Skip the meat and finish with a sprinkling of chopped
cilantro and onion and a squeeze of lime if you like. Just
make sure whatever goes into the oven is chopped into
fairly small pieces, since the baking time is short.
2 cups cooked or canned black beans, drained and
liquid reserved
Salt and freshly ground black pepper
1 tablespoon minced garlic
1 small onion, chopped
1 teaspoon ground or crumbled mild dried chiles, like
New Mexico or ancho, or to taste
1 tablespoon ground cumin, or to taste
Two 12-inch tortillas, preferably corn
1 cup chopped quesillo (Mexican string cheese) or
mozzarella or a crumbly cheese like queso fresco,
slightly dried goat cheese, or feta
4 ounces Spanish chorizo or other smoked or cooked
sausage or pork (optional)
1 cup chopped green cabbage
MAKES: 4 to 8 servings
TIME: 30 minutes
- Heat the oven to 450 F. Heat the beans with a small amount of their liquid in a small pot with some salt and pepper, the garlic, onion, chiles, and cumin; stir and cook just long enough to take the edge off the garlic and onion, about 5 minutes.
- Drain and reserve the liquid. Carefully place the mixture in a blender or food processor with enough bean liquid to allow the machine to do its work and roughly purée, leaving the mixture a bit chunky.

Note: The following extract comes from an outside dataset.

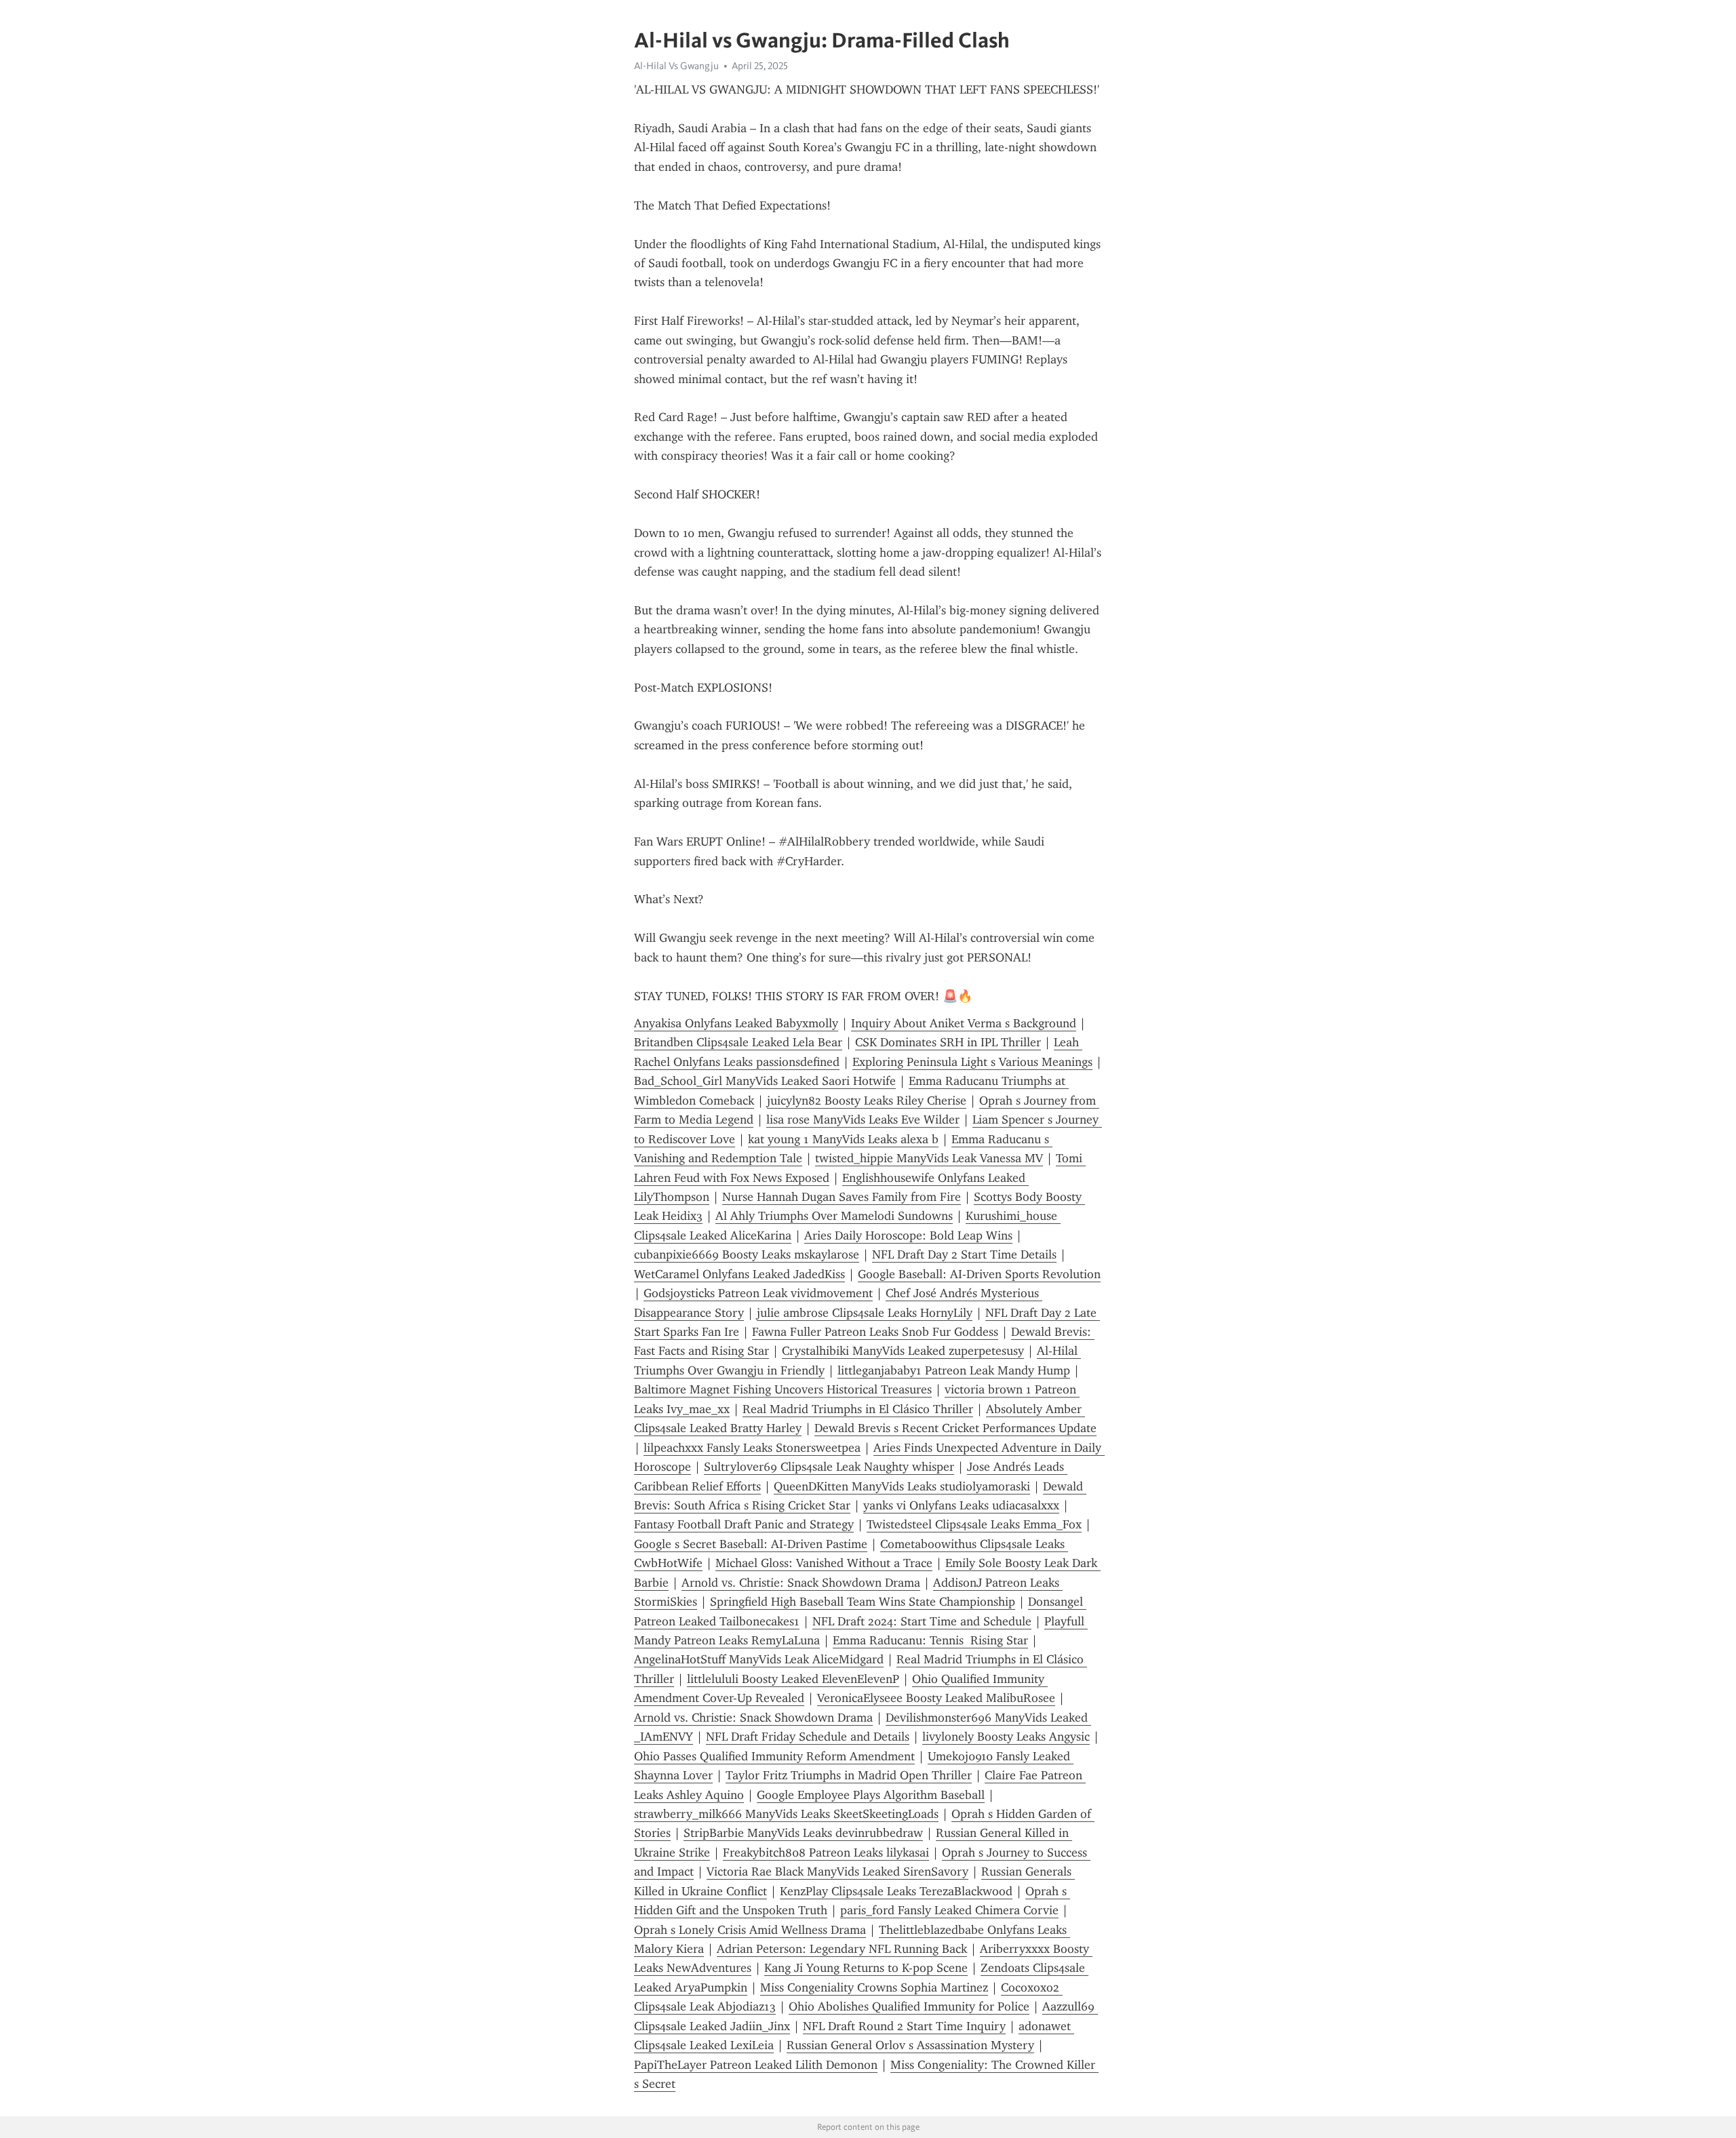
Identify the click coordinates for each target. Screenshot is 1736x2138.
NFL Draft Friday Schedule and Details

- Put 1 tortilla on a pizza peel or baking sheet and spread half the bean mixture on it; top with half the cheese and half the meat, if you’re using it. Bake (on a pizza stone if you’re not using a baking sheet) for about 5 minutes, then sprinkle with half the cabbage. Bake for another 5 minutes or so, until the topping is hot and the tortilla crisp on the edges. Cut into wedges and serve. Repeat with the other tortilla.